Re: bringing back the fp-growth code in mahout

2015-04-29 Thread Ted Dunning
On Mon, Apr 27, 2015 at 8:13 PM, ray rtmel...@gmail.com wrote:

 What is the best way to tell if Apache code is being maintained, in
 particular the fp-growth algorithm in Spark's MLlib?


Ask on the appropriate mailing list.


Re: bringing back the fp-growth code in mahout

2015-04-27 Thread Ted Dunning
Ray,

Is the Spark implementation usable?  Is it maintained?  If not, there is a
decent reason to move forward.

I don't think that we want to revive the old map-reduce implementation.



On Mon, Apr 27, 2015 at 5:48 AM, ray rtmel...@gmail.com wrote:

 I had it in mind to volunteer to maintain the fp-growth code in Mahout,
 but I see that Spark has an fp-growth implementation.  So now that I have
 the time to work on this, I'm wondering if there is any point, or if there
 is still any interest in the Mahout community.

 If not, so be it.  If so, I volunteer.

 Regards, Ray.



Re: bringing back the fp-growth code in mahout

2015-04-27 Thread ray
What is the best way to tell if Apache code is being maintained, in 
particular the fp-growth algorithm in Spark's MLlib?


My original intent (5 months ago) was to replace the map reduce portion 
of the fp-growth code with an alternate, though I wasn't sure what that 
alternate should be.


My motivation for wanting frequent itemsets is that they are closed with 
respect to intersections, so they form simplicial complexes.  I've 
written software for mining simplicial complexes for their geometry. 
Actually, for their 2-dimensional persistent homology.  It means I can 
look at how the geometry changes as both the support and confidence 
parameters vary.  I'm hoping to take at least some of the guesswork out 
of making the right choices for these parameters, which seems to be sort 
of an open question.


So for now I'll see if Spark's implementation generates usable frequent 
item sets, and have some fun learning Scala, and see about maybe getting 
fp-growth running on top of Flink.



On 04/27/2015 07:59 AM, Ted Dunning wrote:


Ray,

Is the Spark implementation usable?  Is it maintained?  If not, there is
a decent reason to move forward.

I don't think that we want to revive the old map-reduce implementation.
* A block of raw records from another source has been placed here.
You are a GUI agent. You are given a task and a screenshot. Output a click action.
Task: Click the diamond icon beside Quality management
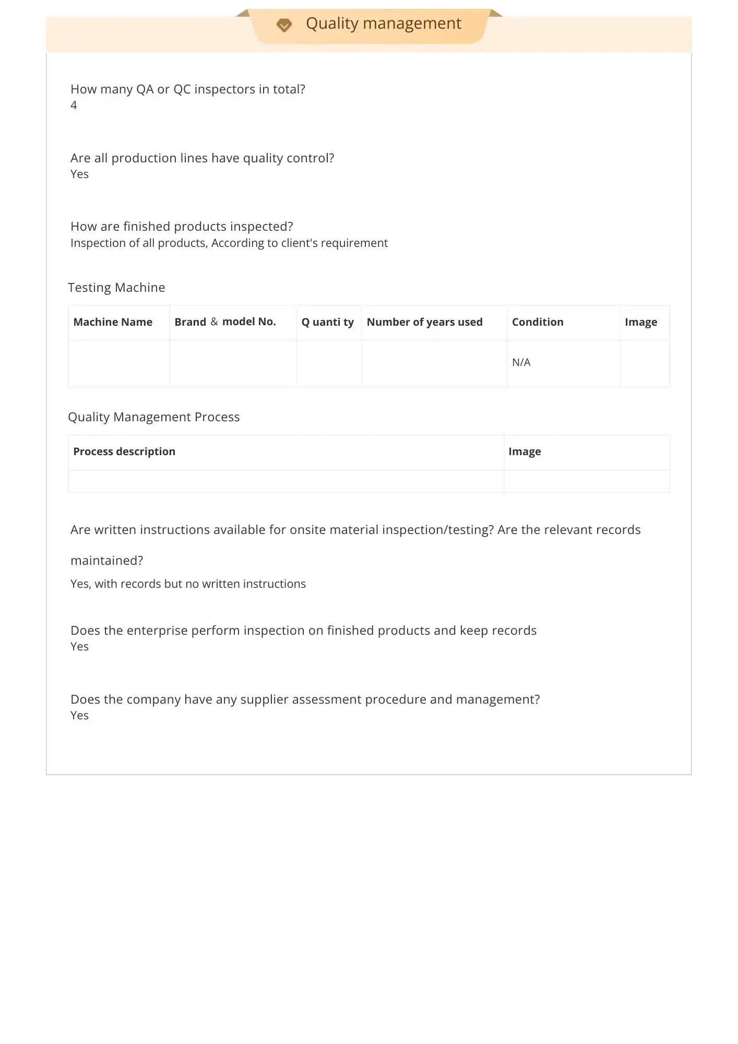coord(284,25)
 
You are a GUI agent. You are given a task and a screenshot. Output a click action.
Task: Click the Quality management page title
coord(383,23)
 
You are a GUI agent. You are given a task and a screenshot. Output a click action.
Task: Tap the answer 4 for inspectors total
coord(74,105)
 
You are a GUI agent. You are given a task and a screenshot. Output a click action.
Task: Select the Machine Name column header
coord(113,322)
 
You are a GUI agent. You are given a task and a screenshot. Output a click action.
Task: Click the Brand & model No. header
coord(225,322)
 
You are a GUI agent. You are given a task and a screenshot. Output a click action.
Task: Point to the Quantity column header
coord(327,322)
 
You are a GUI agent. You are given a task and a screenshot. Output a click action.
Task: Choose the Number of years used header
coord(424,322)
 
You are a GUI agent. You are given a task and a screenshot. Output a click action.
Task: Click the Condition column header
coord(538,322)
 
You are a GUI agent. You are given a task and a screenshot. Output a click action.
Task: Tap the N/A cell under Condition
coord(521,362)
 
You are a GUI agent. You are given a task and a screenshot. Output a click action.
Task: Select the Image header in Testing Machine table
coord(640,322)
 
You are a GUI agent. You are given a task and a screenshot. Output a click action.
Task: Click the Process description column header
coord(124,452)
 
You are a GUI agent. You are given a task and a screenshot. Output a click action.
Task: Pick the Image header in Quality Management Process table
coord(525,452)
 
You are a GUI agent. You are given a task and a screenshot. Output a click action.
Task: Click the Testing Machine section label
coord(116,288)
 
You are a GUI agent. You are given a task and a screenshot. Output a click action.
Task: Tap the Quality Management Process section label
coord(153,417)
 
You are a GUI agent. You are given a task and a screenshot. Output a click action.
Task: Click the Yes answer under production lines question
coord(79,174)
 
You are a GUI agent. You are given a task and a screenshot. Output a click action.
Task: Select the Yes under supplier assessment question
coord(79,716)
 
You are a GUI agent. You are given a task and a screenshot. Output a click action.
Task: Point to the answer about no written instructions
coord(188,584)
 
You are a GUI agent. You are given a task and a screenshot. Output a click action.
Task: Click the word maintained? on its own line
coord(106,561)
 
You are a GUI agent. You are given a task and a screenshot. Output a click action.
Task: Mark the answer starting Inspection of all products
coord(229,243)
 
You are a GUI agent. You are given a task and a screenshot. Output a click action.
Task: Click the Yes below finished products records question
coord(79,647)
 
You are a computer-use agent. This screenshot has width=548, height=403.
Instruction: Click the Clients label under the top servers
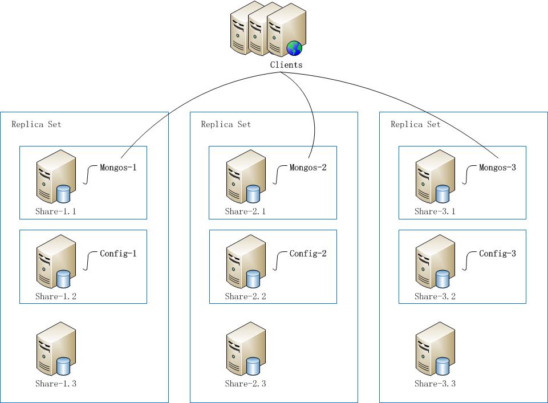click(286, 65)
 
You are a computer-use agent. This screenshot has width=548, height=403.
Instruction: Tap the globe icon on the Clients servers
click(294, 48)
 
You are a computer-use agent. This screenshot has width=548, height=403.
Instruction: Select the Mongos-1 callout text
click(119, 168)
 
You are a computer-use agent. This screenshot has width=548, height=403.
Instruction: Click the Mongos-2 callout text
click(308, 168)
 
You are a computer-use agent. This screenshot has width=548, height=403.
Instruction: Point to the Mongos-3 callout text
click(497, 168)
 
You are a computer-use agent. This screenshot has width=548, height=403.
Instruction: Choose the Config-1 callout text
click(119, 254)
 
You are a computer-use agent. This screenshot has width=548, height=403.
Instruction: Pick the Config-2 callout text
click(308, 254)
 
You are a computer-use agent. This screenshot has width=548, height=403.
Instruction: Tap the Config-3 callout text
click(497, 254)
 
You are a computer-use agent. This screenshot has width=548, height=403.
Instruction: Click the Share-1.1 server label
click(56, 211)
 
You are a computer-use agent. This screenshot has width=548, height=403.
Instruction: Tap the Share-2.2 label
click(245, 296)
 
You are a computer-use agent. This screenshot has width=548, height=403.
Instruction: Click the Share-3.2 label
click(435, 296)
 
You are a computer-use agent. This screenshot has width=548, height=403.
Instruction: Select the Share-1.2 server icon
click(56, 263)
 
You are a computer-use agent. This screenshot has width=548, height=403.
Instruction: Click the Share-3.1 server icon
click(435, 177)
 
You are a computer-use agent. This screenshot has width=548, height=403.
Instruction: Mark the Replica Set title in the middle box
click(226, 124)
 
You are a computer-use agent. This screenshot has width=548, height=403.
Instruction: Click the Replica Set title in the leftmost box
click(36, 124)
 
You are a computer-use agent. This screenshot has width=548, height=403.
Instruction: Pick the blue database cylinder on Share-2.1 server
click(253, 194)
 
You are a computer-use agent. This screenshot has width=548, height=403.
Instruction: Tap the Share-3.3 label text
click(435, 384)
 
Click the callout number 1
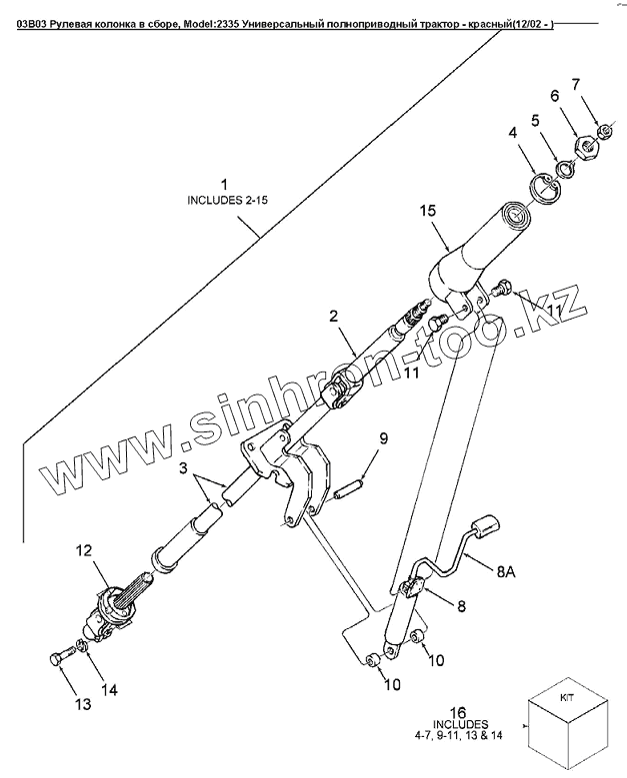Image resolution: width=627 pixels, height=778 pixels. tap(225, 185)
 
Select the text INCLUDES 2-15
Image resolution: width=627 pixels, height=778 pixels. tap(229, 201)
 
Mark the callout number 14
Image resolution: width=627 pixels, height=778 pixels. tap(109, 689)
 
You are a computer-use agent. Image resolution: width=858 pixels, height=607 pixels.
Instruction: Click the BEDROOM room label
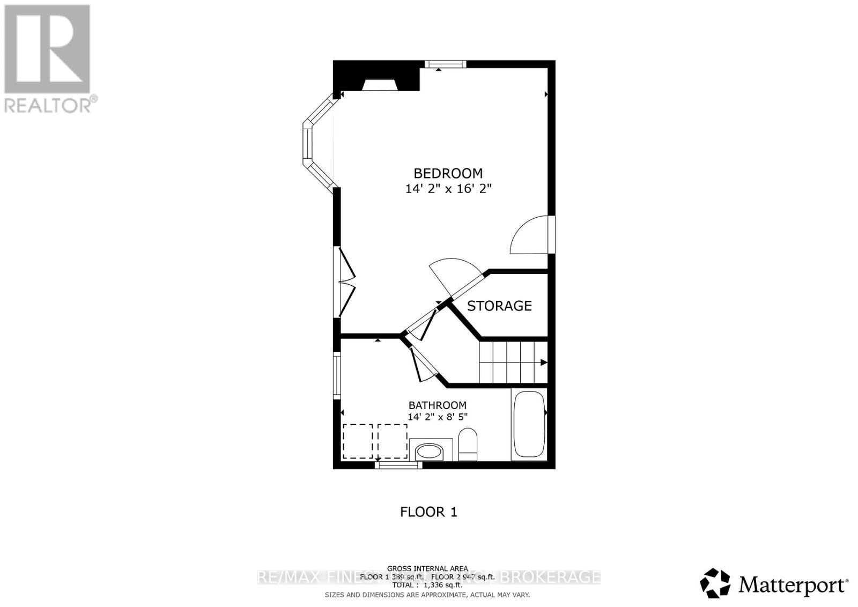(448, 173)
On Mon, Apr 27, 2015 at 5:48 AM, ray rtmel...@gmail.com
mailto:rtmel...@gmail.com wrote:

I had it in mind to volunteer to maintain the fp-growth code in
Mahout, but I see that Spark has an fp-growth implementation.  So
now that I have the time to work on this, I'm wondering if there is
any point, or if there is still any interest in the Mahout community.

If not, so be it.  If so, I volunteer.

Regards, Ray.